IR, crowdsourcing and protein folding

This morning the New York Times ran an article describing a newly minted approach by researchers at U. of Washington for analyzing the process of amino acid folding.  A more thorough discussion appears in Nature.

To avoid the burdensome statistical modeling that is the norm in the field (and about which I confess to near no knowledge) the researchers developed Foldit a game inviting amateurs to help in this work. Quoting the Times on Foldit:

The game, which was competitive and offered the puzzle-solving qualities of a game like Rubik’s Cube, quickly attracted a dedicated following of thousands of players.

In other words, the researchers crowdsourced the problem by posing the work as a game.  Aside from sidestepping heavy computation, the researchers found that Foldit led to a level of accuracy on a par with established methods.

With a lot of current interest in crowdsourcing for IR (see Omar Alonso’s slides from an ECIR tutorial and proceedings from the SIGIR2010 crowdsourcing workshop), the article begs the question (for me): what retrieval work could be approached in this way?  Of course this question  isn’t new; cf. Google’s image labeler.  But it’s still resonant.

Gathering relevance judgment via Mechanical Turk is an obvious place for crowdsourcing to enter IR research.  But this type of crowdsourcing is qualitatively different than what we see in Foldit: participants are paid to do work that presumably they otherwise wouldn’t do.  Not only is this model limiting–it’s also ripe for people to fudge the process in order to get paid without completing the task appropriately.

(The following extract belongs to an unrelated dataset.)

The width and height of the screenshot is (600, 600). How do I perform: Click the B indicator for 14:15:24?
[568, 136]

Opening research problems to crowds in the form of games strikes me as a way to mitigate the problem of people gaming (sorry for the pun) the system.  The approach might also help us expand the scope of problems that can be aided by crowdsourcing.  In Foldit, user interaction is abstracted in a way that makes it difficult for people to cheat.  Andwithout a work/payment model, there’s little incentive to do the job poorly.  Most striking, though: Foldit has broken a tremendously complex problem into sub-problems whose solutions make plausible entertainment.

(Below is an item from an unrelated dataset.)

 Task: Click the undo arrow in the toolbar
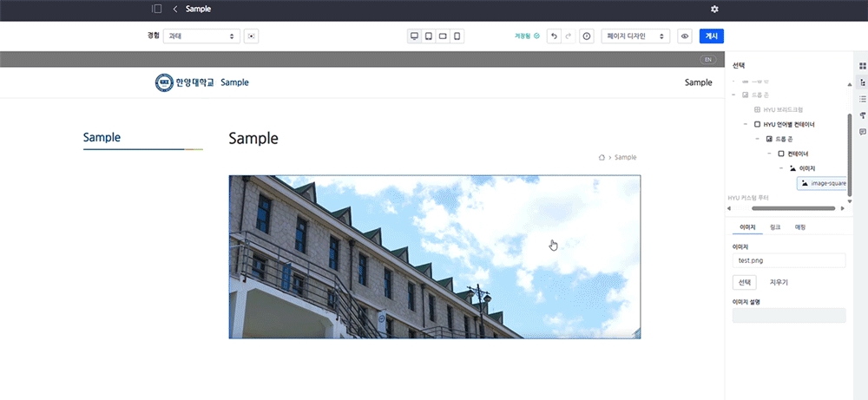(554, 36)
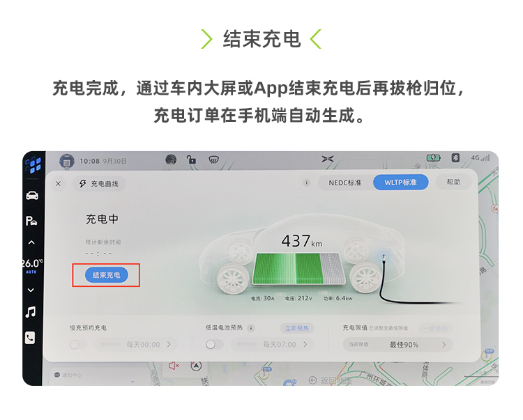Screen dimensions: 523x420
Task: Open the 充电曲线 charging curve button
Action: coord(99,184)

What IR problems lend themselves to this kind of crowdsourcing?  The image labeler is certainly one example, though I personally found it about as fun as waiting in an airport terminal for a delayed flight.

What else could we do in this space?

To start what I hope might become a discussion, I’ll offer a few criteria that I think a compelling crowdsourcing game should meet:

  • Instant feedback: the game should give information to the player at all times.  A real-time display of a performance-based score might do the trick.
  • Abandonment & restarting: players should be able to quit or start a game at any time while still making their participation useful.
  • Level of difficulty: obviously the game should be neither too hard nor too easy to be enjoyable.  Better yet, let the player should choose his or her preferred level of challenge (e.g. work on a larger or smaller part of the problem).
  • Manageable chunks of work: Foldit operates by presenting the player with ‘puzzles.’ These are scenarios that involve solving a well-defined problem such as freeing atoms of moving a chain from an unsuitable location to a better spot.  Each of these problems is solvable and discrete.

Of course this list of only the sketchiest effort.  I’m curious if others have more and better ideas.  And of course the real question is how all this can be made to work in IR settings.  What problems in IR lend themselves to this kind of solution?  If we identify such problems, how do we transform the work into a viable ‘game’ that people would undertake voluntarily and to good effect?